> [SUPPLIED DATA]
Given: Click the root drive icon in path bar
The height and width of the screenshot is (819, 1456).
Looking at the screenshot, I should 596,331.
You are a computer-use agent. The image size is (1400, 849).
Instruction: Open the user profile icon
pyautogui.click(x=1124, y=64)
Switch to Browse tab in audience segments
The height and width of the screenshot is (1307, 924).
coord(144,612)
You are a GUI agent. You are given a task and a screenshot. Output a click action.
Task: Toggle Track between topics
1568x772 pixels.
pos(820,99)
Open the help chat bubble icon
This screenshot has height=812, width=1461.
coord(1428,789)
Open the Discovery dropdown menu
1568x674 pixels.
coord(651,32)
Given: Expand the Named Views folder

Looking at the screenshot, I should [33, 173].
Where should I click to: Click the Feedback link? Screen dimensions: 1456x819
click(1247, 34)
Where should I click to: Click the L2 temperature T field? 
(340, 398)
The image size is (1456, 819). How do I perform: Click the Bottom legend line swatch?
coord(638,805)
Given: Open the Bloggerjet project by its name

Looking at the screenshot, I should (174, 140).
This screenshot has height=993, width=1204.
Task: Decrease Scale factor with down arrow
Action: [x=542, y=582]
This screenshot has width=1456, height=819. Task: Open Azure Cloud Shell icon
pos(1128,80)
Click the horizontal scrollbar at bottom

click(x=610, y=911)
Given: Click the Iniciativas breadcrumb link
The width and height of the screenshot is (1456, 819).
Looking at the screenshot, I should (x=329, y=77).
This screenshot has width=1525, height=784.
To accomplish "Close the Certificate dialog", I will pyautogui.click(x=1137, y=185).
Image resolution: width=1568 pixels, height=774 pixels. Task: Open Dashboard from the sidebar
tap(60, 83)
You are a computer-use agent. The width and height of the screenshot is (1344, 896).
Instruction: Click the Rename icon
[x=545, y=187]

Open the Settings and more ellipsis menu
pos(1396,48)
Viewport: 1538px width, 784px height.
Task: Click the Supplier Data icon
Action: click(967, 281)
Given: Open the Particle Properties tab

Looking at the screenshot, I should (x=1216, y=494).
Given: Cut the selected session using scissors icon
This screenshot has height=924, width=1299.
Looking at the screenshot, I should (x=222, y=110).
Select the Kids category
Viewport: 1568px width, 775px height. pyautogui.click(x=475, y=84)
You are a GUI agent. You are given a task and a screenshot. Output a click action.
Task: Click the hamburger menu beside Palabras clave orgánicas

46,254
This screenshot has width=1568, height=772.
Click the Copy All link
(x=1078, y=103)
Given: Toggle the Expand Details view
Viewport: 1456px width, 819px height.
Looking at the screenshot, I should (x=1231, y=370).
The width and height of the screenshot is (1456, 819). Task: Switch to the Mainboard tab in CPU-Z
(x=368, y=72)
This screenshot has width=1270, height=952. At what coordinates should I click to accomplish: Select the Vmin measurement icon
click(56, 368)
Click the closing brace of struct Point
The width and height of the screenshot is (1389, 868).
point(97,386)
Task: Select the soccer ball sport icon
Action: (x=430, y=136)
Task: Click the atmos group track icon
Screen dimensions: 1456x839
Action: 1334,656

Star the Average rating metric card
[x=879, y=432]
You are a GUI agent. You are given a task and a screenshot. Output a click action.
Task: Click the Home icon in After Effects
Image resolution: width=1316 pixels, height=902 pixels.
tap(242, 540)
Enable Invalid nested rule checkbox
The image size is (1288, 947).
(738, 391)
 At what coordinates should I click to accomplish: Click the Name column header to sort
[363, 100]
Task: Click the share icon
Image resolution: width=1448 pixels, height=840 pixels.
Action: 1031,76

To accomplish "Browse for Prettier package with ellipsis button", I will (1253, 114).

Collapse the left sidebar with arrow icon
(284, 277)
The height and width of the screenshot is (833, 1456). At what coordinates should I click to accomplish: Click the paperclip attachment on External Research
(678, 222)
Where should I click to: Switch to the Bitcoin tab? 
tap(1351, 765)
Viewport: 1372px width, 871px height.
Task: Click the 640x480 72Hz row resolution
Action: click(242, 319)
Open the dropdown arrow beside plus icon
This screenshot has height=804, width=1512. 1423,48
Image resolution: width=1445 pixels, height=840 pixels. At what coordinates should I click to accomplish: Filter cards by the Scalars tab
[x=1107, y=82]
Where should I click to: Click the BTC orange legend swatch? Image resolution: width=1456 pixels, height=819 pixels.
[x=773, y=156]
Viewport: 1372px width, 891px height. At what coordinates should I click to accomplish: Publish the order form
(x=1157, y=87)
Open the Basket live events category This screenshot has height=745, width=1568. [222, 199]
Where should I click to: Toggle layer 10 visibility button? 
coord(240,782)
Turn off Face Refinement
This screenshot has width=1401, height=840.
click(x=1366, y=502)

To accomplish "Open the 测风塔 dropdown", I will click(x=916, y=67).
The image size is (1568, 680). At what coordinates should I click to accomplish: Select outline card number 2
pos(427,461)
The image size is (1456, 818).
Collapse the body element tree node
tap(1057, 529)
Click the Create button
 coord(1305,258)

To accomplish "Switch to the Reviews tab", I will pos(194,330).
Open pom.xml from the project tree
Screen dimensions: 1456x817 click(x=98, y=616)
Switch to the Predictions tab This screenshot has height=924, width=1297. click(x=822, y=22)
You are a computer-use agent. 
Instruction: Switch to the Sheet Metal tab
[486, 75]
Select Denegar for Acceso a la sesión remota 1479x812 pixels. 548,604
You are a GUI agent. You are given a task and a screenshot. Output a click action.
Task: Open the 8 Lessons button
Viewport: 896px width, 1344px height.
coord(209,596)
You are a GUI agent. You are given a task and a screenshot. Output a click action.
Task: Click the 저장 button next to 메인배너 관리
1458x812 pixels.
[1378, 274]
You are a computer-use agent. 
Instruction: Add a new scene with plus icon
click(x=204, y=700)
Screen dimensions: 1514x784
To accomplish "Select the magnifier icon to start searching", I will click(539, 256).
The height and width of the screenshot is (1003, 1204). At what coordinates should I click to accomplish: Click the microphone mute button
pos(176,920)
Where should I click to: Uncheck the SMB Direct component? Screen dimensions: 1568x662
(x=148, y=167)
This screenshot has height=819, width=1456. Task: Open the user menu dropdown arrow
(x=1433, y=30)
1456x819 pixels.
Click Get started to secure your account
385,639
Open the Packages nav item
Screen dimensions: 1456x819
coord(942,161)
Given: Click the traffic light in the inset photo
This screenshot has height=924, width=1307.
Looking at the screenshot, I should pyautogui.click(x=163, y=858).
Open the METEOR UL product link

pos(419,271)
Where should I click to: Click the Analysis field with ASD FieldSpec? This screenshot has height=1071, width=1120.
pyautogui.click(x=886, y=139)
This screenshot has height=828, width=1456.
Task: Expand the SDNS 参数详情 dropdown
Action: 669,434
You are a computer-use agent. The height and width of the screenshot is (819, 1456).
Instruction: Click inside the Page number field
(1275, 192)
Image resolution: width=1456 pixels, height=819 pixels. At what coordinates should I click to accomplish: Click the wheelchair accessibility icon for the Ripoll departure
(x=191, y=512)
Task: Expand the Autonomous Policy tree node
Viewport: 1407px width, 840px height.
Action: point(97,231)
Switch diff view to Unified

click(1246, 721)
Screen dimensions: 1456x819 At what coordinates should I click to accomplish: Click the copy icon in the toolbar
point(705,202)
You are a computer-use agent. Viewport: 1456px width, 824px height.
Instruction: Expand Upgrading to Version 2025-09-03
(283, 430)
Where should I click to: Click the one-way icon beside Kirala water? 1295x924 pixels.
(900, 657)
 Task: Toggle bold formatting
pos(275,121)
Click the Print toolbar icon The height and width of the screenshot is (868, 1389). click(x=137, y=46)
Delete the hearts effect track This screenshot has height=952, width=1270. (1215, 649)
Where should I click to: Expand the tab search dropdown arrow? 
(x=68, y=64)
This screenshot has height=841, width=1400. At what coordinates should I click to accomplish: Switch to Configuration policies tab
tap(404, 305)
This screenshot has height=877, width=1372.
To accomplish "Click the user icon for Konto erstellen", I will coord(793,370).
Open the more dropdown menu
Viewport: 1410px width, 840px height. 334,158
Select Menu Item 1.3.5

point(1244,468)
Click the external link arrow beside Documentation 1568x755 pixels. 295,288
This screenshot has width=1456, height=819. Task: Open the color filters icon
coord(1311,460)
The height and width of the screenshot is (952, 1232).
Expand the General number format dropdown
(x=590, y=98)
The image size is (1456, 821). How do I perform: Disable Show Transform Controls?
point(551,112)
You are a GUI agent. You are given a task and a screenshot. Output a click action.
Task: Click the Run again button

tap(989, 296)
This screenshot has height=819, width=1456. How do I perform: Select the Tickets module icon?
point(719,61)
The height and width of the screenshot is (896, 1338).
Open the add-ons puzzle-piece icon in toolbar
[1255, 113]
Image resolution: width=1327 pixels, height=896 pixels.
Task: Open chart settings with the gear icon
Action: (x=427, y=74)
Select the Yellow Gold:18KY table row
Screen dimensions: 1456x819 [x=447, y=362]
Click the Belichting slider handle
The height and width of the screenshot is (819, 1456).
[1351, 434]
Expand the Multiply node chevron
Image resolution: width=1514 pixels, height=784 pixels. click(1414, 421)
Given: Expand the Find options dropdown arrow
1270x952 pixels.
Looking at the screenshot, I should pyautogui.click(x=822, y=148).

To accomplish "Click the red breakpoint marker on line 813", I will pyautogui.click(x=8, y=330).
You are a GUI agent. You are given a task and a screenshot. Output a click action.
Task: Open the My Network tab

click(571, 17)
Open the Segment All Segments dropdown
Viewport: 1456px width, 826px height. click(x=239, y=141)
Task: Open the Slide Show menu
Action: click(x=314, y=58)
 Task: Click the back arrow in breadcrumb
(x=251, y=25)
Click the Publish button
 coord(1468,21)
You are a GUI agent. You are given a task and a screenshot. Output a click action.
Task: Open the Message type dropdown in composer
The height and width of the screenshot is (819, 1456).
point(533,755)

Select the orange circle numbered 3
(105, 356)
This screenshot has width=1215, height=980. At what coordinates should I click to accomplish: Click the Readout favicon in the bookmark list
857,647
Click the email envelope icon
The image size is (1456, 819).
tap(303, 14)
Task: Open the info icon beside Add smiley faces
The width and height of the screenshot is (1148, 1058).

> [ACTIVITY] Scan the records above. Return every line with "computer" in it.

> [SOLUTION TO THIS TASK]
You are a computer-use agent. The image size is (1400, 849).
You are a computer-use agent. The width and height of the screenshot is (1344, 896).
You are a computer-use agent. 
You are a computer-use agent. 
You are a computer-use agent. The height and width of the screenshot is (819, 1456).
You are a computer-use agent. Viewport: 1456px width, 824px height.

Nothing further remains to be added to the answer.